I thought that most people had managed to get over the buffer cache hit ratio (BCHR) as an aid to monitoring an Oracle system, so I was a little surprised to see a recent question on comp.databases.oracle.server about how to calculate it “properly” turning into a rather long thread – about 120 posts to date.
The consensus was that there was no meaningful way in which the BCHR could be used to monitor an Oracle system.
There was, however, one staunch defender of the BCHR. I have extracted all the arguments he presented over the course of the thread – slightly re-worded for compactness – and thought I would review his case. This, in summary, is what I believe he had to say:
- In practice, you will observe it over a period of time.
- Why is BHCR meaningless? The answer should be short and simple.
- Try asking yourself the same questions about any other indicators you consider meaningful.
- Given everything else being equal, high BCHR is always better than low BHCR.
- BCHR alone does not tell you about overall performance. It simply tells you the percentage of reads from disk. It is an indicator, a very meaningful one.
1) In practice you will observe it over a period of time.
I’ve put this observation first because it’s important to know how a metric is being used before you can decide whether or not it is likely to be useful.
Unfortunately all we were told was that the value should be observed over time, with no further comment about what you might be looking for and what would prompt you to take any further action. But see point (2).
2) Why is BHCR meaningless? The answer should be short and simple.
The BCHR is meaningless because (a) if you make your code more efficient the BCHR may go up, go down, or stay the same; (b) if you make your code less efficient the BCHR may go up, go down, or stay the same; (c) if you don’t touch a single line of your code, a small change in data – with no change in execution plan – may make the BCHR go up or down (or stay the same).
So whatever you see when you look at the BCHR, whether it is smaller, the same, or bigger than last time, you have to look elsewhere to interpret the value and see if there is any reason for taking action.
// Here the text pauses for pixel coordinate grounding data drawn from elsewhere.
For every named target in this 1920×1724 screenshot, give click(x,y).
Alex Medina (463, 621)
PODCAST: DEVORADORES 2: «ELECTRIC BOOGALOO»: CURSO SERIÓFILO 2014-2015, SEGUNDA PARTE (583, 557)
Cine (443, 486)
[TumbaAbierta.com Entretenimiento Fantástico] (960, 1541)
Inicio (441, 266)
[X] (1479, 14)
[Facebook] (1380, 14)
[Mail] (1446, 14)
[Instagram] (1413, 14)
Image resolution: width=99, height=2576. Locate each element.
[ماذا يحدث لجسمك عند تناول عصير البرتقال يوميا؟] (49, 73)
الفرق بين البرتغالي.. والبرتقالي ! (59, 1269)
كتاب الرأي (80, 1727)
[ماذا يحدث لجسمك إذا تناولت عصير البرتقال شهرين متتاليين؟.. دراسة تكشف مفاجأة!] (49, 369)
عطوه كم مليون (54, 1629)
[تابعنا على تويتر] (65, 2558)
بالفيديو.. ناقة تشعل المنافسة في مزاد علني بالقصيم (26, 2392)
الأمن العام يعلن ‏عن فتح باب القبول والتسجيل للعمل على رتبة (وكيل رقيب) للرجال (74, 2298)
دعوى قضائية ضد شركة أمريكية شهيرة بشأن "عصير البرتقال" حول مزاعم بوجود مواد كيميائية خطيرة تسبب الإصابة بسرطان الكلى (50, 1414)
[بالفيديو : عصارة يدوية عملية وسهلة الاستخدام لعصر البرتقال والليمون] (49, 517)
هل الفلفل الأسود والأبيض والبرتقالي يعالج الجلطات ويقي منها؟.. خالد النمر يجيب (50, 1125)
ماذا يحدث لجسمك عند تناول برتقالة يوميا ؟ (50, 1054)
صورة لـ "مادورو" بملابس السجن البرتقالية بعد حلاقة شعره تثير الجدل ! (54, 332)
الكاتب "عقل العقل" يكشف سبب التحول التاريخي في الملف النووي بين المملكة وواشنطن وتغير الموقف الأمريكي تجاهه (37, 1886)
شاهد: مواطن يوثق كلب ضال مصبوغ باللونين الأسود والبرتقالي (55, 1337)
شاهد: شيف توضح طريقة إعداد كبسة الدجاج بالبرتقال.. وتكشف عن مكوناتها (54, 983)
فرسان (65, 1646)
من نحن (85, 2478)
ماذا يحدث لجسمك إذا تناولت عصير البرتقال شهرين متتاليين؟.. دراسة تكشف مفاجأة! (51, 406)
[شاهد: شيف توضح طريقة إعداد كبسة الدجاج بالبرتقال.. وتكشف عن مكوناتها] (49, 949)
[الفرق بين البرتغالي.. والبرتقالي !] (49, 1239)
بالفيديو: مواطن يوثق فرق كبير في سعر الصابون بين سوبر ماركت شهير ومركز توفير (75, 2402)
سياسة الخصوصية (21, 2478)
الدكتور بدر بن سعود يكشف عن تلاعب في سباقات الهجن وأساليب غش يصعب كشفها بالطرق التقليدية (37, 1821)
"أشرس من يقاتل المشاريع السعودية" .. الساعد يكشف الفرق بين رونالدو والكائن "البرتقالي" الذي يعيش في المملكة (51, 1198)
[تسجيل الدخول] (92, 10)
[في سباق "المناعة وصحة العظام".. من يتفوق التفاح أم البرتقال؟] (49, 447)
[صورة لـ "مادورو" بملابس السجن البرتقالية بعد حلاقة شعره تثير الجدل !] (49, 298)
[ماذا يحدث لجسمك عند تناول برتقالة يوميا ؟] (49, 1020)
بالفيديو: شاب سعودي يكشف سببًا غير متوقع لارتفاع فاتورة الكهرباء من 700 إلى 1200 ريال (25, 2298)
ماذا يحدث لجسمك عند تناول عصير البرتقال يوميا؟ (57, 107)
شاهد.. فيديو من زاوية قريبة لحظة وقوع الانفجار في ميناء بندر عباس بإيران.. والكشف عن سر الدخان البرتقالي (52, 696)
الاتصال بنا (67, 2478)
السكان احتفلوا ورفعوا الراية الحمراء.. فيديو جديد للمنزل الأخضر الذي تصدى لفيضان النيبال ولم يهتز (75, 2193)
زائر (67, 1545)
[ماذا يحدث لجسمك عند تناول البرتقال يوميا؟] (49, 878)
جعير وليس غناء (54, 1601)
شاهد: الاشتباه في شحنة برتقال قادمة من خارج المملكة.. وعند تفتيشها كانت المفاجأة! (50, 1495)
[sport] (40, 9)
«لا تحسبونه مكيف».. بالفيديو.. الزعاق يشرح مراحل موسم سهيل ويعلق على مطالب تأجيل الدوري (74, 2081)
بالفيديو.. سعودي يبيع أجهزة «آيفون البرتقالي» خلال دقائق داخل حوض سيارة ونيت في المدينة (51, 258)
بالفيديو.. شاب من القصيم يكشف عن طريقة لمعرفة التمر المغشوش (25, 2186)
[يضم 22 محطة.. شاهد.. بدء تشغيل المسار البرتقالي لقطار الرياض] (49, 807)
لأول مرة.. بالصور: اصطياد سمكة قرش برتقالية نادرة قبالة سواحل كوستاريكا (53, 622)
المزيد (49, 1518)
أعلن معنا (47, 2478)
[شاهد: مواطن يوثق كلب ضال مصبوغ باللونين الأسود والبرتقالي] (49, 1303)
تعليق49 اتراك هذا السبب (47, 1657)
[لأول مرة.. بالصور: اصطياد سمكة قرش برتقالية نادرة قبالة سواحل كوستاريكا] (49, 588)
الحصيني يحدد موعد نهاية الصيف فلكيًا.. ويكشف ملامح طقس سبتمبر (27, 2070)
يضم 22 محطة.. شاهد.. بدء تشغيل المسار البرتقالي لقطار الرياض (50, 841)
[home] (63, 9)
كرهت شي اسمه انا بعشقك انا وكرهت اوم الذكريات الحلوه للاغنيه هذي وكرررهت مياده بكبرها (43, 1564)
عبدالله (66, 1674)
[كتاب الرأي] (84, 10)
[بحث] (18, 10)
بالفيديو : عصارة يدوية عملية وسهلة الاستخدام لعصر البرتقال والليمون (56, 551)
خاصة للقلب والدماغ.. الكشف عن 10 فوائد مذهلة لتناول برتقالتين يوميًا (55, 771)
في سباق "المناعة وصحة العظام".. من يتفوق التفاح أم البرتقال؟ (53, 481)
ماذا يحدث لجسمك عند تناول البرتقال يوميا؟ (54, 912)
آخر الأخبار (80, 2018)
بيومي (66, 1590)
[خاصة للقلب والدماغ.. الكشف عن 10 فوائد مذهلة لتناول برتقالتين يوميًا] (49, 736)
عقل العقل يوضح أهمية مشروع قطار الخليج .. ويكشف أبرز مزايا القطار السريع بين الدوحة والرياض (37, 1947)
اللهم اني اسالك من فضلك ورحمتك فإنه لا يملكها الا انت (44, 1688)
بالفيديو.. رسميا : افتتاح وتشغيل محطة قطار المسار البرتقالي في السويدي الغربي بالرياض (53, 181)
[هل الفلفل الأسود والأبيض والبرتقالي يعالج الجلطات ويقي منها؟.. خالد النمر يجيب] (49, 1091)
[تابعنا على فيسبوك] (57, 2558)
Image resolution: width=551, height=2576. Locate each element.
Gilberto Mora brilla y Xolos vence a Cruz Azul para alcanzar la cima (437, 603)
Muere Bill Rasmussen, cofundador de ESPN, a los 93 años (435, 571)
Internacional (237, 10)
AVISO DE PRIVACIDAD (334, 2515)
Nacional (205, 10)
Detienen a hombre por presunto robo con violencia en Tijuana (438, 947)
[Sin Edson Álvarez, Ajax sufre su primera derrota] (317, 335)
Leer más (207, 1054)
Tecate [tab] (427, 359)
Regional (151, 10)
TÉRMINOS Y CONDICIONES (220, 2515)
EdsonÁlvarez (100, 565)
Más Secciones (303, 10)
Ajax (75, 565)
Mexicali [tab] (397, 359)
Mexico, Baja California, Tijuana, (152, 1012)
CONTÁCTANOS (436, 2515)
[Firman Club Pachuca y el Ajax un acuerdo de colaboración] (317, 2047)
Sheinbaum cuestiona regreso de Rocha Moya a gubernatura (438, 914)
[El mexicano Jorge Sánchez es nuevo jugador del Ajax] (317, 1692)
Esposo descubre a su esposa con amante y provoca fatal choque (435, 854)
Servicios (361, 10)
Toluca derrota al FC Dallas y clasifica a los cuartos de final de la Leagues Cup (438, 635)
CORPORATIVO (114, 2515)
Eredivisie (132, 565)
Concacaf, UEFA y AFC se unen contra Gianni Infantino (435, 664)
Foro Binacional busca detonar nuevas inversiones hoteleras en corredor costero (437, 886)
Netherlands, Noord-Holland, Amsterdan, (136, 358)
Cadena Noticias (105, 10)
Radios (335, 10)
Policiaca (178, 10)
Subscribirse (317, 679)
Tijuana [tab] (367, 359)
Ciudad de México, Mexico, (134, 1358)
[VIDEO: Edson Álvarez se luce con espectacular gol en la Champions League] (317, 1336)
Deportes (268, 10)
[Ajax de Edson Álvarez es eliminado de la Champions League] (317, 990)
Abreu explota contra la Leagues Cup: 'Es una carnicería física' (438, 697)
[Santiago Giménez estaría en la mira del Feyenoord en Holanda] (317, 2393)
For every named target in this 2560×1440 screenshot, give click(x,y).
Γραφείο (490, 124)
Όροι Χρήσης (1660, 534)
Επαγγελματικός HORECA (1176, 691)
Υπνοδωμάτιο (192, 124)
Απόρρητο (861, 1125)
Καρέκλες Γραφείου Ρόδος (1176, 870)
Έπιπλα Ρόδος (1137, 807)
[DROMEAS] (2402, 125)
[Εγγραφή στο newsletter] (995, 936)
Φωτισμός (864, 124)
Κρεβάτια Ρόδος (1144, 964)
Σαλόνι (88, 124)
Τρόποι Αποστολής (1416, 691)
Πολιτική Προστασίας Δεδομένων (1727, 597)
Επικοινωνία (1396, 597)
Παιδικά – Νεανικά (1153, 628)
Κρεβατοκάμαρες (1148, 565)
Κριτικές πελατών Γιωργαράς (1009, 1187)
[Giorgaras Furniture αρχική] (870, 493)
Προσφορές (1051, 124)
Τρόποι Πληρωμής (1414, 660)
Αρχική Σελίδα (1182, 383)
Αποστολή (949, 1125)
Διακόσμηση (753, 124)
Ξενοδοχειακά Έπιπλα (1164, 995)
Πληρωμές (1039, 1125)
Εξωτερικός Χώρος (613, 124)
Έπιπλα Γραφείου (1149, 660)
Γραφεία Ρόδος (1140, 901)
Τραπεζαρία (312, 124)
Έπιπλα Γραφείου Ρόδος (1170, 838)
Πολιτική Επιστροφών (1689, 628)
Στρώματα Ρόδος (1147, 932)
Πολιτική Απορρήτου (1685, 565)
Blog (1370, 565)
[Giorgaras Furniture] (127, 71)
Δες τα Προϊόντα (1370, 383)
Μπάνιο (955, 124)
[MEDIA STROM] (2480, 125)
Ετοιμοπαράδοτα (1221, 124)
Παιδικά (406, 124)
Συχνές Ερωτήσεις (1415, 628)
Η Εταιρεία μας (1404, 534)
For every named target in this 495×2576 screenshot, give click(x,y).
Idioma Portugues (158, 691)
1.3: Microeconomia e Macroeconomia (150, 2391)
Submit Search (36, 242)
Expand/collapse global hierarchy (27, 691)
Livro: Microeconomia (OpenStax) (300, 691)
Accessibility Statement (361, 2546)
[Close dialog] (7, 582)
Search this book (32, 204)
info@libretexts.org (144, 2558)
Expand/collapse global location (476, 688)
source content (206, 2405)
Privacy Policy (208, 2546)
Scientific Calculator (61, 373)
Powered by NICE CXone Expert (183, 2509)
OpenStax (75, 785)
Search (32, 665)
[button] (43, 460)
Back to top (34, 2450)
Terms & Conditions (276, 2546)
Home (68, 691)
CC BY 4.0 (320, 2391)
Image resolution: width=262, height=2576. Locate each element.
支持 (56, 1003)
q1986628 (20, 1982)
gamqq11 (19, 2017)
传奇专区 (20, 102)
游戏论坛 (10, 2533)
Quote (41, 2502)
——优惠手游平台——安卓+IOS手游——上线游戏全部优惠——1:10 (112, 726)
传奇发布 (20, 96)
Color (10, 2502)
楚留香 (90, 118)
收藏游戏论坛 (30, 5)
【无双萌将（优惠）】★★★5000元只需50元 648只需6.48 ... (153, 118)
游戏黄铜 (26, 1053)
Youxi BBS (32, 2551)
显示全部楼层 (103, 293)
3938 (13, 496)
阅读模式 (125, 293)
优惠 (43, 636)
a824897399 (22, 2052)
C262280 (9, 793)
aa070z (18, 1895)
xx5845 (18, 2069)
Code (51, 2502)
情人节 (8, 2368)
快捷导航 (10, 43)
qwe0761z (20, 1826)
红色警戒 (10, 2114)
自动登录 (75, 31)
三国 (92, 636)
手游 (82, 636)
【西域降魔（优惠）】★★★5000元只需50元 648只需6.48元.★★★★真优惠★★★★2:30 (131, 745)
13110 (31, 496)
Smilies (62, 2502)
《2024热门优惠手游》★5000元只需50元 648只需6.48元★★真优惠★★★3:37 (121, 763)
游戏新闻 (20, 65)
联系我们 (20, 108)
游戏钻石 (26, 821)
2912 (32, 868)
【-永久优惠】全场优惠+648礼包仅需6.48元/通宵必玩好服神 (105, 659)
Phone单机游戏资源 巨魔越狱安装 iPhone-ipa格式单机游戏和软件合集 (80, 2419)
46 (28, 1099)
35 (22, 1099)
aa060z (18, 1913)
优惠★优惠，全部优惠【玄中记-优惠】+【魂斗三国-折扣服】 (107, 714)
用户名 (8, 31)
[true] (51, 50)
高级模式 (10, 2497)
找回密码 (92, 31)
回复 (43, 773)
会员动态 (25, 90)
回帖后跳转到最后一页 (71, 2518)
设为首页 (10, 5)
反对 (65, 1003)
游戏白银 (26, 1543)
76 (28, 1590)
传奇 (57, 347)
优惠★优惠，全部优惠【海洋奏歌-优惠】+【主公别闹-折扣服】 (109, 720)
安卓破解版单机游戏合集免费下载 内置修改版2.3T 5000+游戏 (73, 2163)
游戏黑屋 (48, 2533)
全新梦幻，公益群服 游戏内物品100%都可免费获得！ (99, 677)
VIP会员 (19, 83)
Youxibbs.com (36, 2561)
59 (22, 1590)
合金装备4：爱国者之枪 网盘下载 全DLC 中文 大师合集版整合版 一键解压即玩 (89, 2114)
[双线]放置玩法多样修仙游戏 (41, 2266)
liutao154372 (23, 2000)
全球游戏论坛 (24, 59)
This means the BCHR is redundant – which makes it a meaningless indicator for monitoring purposes.
For a more wordy answer to this question, you could look at some material I published a few years ago (the article for the IOUG is the more serious one, the UKOUG one makes a serious point in a less than serious way).
3) Try asking yourself the same questions about any other indicators you consider meaningful.
This is a good point – you may discover that some of your other metrics are meaningless if you review them all.
The suggestion, however, was made in response to someone quoting Connor McDonald’s “pick a hit ratio” script and was intended to discount Connor’s point by focusing on the fact that you can distort any metric if you try hard enough.
It’s true: every metric that is a ratio suffers from exactly the same problem – but Connor’s point wasn’t about using dirty tricks to manipulate the metrics, it was about how some unlucky piece of code could make the metric completely useless.
If you want a real-life example of code that could “randomly” produce massive numbers of buffer visits and distort your BCHR in a “real” system, you need look no further than this old article of mine.
4) Given everything else being equal, high BCHR is always better than low BHCR.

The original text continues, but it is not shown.